But the fingerprints didn’t match the Talwars. Or, according to Chunnilal Gautam, any of the other suspects.

And here is the nub of the story: the CBI’s case is that no “outsider” would take dare to take a swig of whiskey after having committed the horrific crimes. But if there were prints, whose were they? It is established that they didn’t come from the Talwars–by the CBI.

And what about about the Talwars dragging Hemraj’s body across the terrace? The CBI contends this vehemently as a circumstance that displays the conduct of the guilty: ‘the do it, then they try and hide it’. The agency claims that is carried out a “scientific experiment” (with fake blood, and unfortunate volunteers) to see how the dragging actually took place.
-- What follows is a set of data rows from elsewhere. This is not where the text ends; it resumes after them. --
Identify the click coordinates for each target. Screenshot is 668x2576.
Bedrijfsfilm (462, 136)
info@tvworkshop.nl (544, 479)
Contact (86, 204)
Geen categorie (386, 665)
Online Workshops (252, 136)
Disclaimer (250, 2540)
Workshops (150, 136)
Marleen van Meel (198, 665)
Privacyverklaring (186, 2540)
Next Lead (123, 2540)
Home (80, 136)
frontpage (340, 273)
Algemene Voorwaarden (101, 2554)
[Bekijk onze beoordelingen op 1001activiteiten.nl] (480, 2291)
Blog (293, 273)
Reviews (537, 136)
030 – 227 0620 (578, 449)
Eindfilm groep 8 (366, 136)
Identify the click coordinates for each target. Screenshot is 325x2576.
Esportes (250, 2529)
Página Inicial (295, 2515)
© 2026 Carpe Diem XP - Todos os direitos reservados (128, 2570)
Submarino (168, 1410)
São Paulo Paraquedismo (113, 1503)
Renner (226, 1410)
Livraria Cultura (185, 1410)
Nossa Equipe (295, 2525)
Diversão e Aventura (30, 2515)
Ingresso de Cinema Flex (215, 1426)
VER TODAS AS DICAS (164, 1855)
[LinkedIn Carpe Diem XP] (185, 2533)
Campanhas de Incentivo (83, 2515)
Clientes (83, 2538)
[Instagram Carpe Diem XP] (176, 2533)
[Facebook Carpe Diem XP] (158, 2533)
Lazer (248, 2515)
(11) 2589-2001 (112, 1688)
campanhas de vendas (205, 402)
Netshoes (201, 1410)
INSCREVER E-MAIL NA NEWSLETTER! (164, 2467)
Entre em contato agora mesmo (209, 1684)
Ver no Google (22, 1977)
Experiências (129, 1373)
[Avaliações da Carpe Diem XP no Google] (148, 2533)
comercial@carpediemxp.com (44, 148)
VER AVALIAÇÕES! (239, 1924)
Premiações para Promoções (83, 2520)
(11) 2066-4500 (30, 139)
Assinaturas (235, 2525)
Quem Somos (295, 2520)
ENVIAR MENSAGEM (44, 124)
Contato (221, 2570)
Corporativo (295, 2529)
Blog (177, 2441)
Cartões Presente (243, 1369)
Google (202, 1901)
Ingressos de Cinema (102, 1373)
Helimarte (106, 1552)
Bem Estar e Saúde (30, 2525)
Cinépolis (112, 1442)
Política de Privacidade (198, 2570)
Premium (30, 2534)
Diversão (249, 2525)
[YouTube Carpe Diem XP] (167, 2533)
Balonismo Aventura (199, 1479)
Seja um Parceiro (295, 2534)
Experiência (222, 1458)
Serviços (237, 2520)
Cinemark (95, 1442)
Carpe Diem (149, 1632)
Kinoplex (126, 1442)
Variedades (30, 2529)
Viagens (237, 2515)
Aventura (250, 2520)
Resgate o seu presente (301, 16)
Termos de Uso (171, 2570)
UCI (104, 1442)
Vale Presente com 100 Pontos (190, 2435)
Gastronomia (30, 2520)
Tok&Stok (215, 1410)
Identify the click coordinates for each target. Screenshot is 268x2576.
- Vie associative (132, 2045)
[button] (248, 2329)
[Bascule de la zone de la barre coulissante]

But Kaul and his geniuses got this one especially wrong. The evidence the CBI has placed on record is this:

UP police: Hemraj was dragged east to west MS Dahiya (the CBI’s crime scene analyst): The body was dragged west to east

Rajinder Singh Dangi (the scientist who simulated the dragging): Hemraj was dragged north to south.

This is all part of the “evidence” that the CBI relies upon. And yes, you would have to be incredibly foolish to believe that all three statements were true. Even if we assume that Hemraj was actually dragged across the terrace, he could have only been dragged in one of three directions. Ergo, at least two of the CBI’s witnesses must be lying.

Having been on the case for a year and a half, I can say with certainty that they aren’t the only two.